==== Textauszug
Bild: Das Kottbusser Tor gilt als Kriminalitätsschwerpunkt in Berlin
Es klingt widersinnig: Die Errichtung der neuen Polizeiwache am Kottbusser
Tor in Kreuzberg sollte die hohe Kriminalitätsrate in der Umgebung
eindämmen, stattdessen steigt sie an. Das zumindest ist der Befund, der
sich aus einer Antwort der Senatsinnenverwaltung auf eine Anfrage des
Grünen-Abgeordneten Vasili Franco ziehen lässt.
Erst im September hatte Innensenatorin Iris Spranger (SPD) die im Februar
eröffnete und stark umstrittene Polizeiwache als „Erfolgsgeschichte“
bezeichnet. Die [1][drei Millionen Euro teure] Wache über der
Adalbertstraße gilt als Sprangers persönliches Prestigeprojekt.
Wie die Antwort der Innenverwaltung nun zeigt, stieg die Zahl der erfassten
Straftaten tatsächlich aber stark an: verglichen mit dem Vorjahreszeitraum
um 15 Prozent. Die Umgebung des Kottbusser Tors scheint dabei besonders
hervorzustechen, im gesamten Abschnitt 53 – zuständig für den kompletten
nördlichen Teil von Kreuzberg – wuchs die Anzahl aller erfassten Straftaten
nur um 2 Prozent.
Besonders auffällig am Kottbusser Tor: eine Verdreifachung der erfassten
Nötigungen und Bedrohungen. Auch die Zahl der Anzeigen wegen Diebstahls,
Körperverletzung und Widerstandshandlungen sind dieses Jahr deutlich höher.
Ein Erklärungsansatz hierfür: Durch die Wache werden mehr Polizeikontrollen
am Kottbusser Tor durchgeführt, wodurch mehr Straftaten erfasst werden.
Möglich auch, dass nun mehr Straftaten angezeigt werden. Trotzdem, gibt die
Innenverwaltung zu, sei der extreme Anstieg der Kriminalitätszahlen nicht
allein dadurch zu erklären. Wie stark der Anstieg ohne die neue Wache
ausgefallen wäre, ist allerdings unklar.
========
**Zu erledigen**
(1) Liste aus dem Bericht über die Polizeiwache am Kottbusser Tor alle Arten von Straftaten auf, die für das Kottbusser Tor als auffällig angestiegen genannt werden.
(2) Ändere im Bericht über die Polizeiwache am Kottbusser Tor den Abschnitt von „Wie die Antwort“ bis „Jahr deutlich höher.“: Setze „Senatsinnenverwaltung“ an die Stelle von „Innenverwaltung“ und gib den Abschnitt vollständig wieder.
(3) Führe den Bericht über die Polizeiwache am Kottbusser Tor im Anschluss an seinen letzten Satz weiter.
==== Vorgegebenes Material
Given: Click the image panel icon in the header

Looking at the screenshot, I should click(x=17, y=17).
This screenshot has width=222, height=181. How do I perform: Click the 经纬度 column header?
========
**Ergebnisse je Aufgabe**
(1) Nötigungen, Bedrohungen, Diebstahl, Körperverletzung, Widerstandshandlungen

(2)
Wie die Antwort der Senatsinnenverwaltung nun zeigt, stieg die Zahl der erfassten
Straftaten tatsächlich aber stark an: verglichen mit dem Vorjahreszeitraum
um 15 Prozent. Die Umgebung des Kottbusser Tors scheint dabei besonders
hervorzustechen, im gesamten Abschnitt 53 – zuständig für den kompletten
nördlichen Teil von Kreuzberg – wuchs die Anzahl aller erfassten Straftaten
nur um 2 Prozent.
Besonders auffällig am Kottbusser Tor: eine Verdreifachung der erfassten
Nötigungen und Bedrohungen. Auch die Zahl der Anzeigen wegen Diebstahls,
Körperverletzung und Widerstandshandlungen sind dieses Jahr deutlich höher.

(3)
## Kritik am „Prestigeprojekt“
Vasili Franco, Innenexperte der Grünen-Fraktion, hat angesichts der Zahlen
dennoch starke Zweifel an der Wirksamkeit der Kotti-Wache. „Ohne
ganzheitliches Konzept, das soziale, gesundheitliche und städtebauliche
Aspekte mitdenkt, bleibt die Wache lediglich ein Prestigeprojekt“, sagt
Franco. Einzelne Anwohner*innen und Gewerbetreibende vom Kottbusser Tor
würden sich laut Innenverwaltung zwar sicherer fühlen, repräsentative
Umfragen gibt es aber keine.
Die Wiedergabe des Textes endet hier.